▸ Reading passage:
— Start —

Building a Scalable Follower Feed with Firestore
15 min read
I have written several articles over the years about this subject, changed my thought process, saw other people's ideas, and changed my ideas again. Here I will cover everything you need to know in one article.
What is a Follower Feed?
A follower feed is NOT something trivial in noSQL: show a list of the latest posts by User's you follow. While a regular feed can show the latest posts by all users, a follower feed will show you only the posts by the users you follow.
Schema / Data Model
Whether you're using a GraphDB, noSQL, or SQL, the data model is still generally the same. You're going to have posts, users, and follows.
Posts
id
title
authorId
...
Users
id
username
...
Followers
follower_id
following_id
This translates to noSQL like so:
posts/{postId}
id
title
authorId
createdAt
...
users/{userId}
username
...
followers/{followerId}
following_id
...
Although, as you will see, this will not work from a querying perspective. You could also easily use subcollections instead of root collections for any of the collections, but the result is the same.
Queries
Here are the queries that show what we're tying to achieve:
SQL 1
SELECT * FROM Posts p WHERE authorId IN
(SELECT following FROM Followers WHERE follower = $UID)
ORDER BY createdAt DESC
SQL 2
SELECT * FROM Posts p
JOIN Followers f ON f.following = p.authorId
WHERE f.follower = $UID
ORDER BY createdAt DESC
GraphQL
query {
queryPost(
where: { authorId: { follower: { id: $UID } } },
order: { desc: createdAt }
) {
id
title
createdAt
...
}
}
So we really just end up with a many to many like so:
Posts <- Followers -> Users
If we want to translate that to Firestore noSQL, we get something like this:
const followersRef = db.collection('followers')
.where('follower', '==', $UID);
const following = (await followersRef.data()).following.
db.collection('posts').where('userId', 'IN', following);
But we are limited to following 30 people, and we are really doing two queries on the frontend, instead of a backend join.

— End —

▸ Information shown:
— Start —

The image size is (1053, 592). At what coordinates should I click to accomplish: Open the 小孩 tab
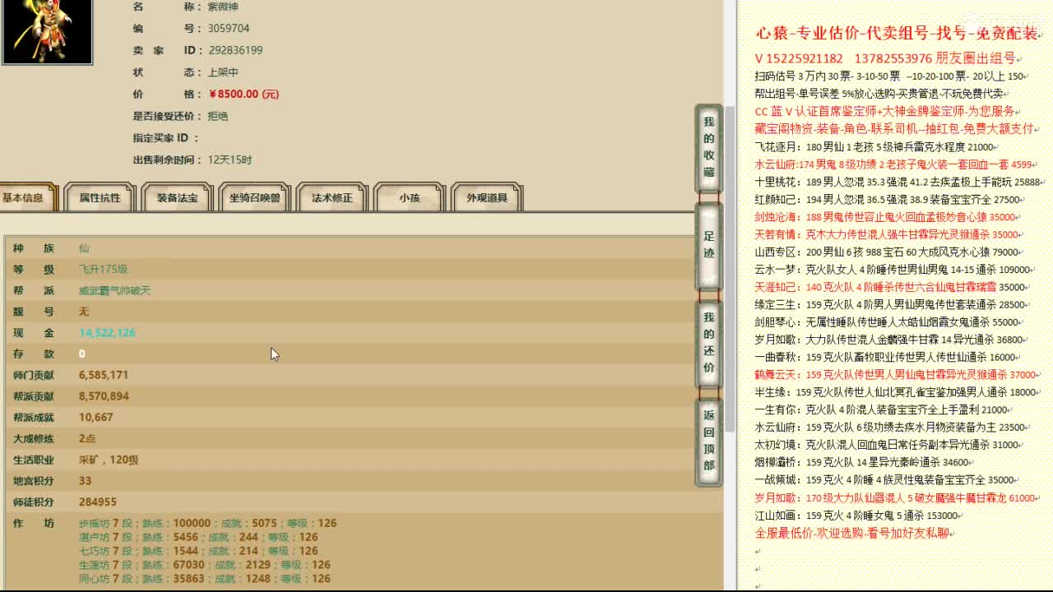(409, 197)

— End —

▸ Exercise tasks:
(1) In the article on follower feeds in Firestore, condense the paragraph beginning "A follower feed is NOT something trivial" into a short bulleted list that keeps its main facts.
(2) Write the next few paragraphs of the article on follower feeds in Firestore, picking up after its final sentence and keeping the data out of it.

▸ Expected results:
(1)
- A follower feed is not trivial to build in noSQL.
- It shows a list of the latest posts by the users you follow.
- A regular feed can show the latest posts by all users.
- A follower feed limits this to posts by the users you follow.

(2)
Tag Feed
We also run into the problem of other desired feeds, like following tags. We may want one feed with posts about the latest tags we follow, or a feed with posts from the latest users we follow, or BOTH. Then you get into weighted queries. If a post has a tag and a user we follow, should it be more important? As we have seen with other social media, we may want to artificially promote, or demote certain types of posts, or we may want to use AI to create more addictive feeds. These advanced types are beyond the scope of this post, and not really fit for aggregations etc.
Imperfect Versions
So, let's see what we can do if we are not worried about scaling to millions of users.
Version 1 - Frontend Nightmare
Do all query combining, indexing, etc on the frontend. This will cost you a lot and be slow. No thanks.
A sister version is to have a following
array in users/{userID}
. You can then grab just one document with all the users you have to follow, then grab their posts on the frontend. Better, but still over-reading.
Version 2 - Build Your Own Feed
This is one of my ideas. Basically, when each user logs in, they update their feed on the spot. They will save the last updated date, and populate their feed in the background. This makes sense to me in certain circumstances, but is still not the best.
Version 3 - Fireship's Method
This method was quite complex, but is definitely worth understanding.
Basically he has this data model:
followers/{followerID}
recentPosts: [
...5 recent posts here
],
users: [
user_following_ids
]
posts/{postId}
...post content here
users/{userId}
...user content here
With this query:
const followedUsers = await db.collection('followers')
.where('users', 'array-contains', followerID)
.orderBy('lastPost', 'desc')
.limit(10)
.get();
You create a posts aggregation Firestore Trigger Function, to aggregate the latest 5 posts in recentPosts
.
This works great, but then you have a limit on the possible followers you can have, due to using an array, and a limit on the number of posts you have on the frontend. You still need to sort all the latest posts. This is a great idea, but a hack none-the-less.
It is interesting to note here that he believes mass-duplication is unscalable if you do the math, due to the cost of mass duplication for someone with millions of users. He is right and wrong here.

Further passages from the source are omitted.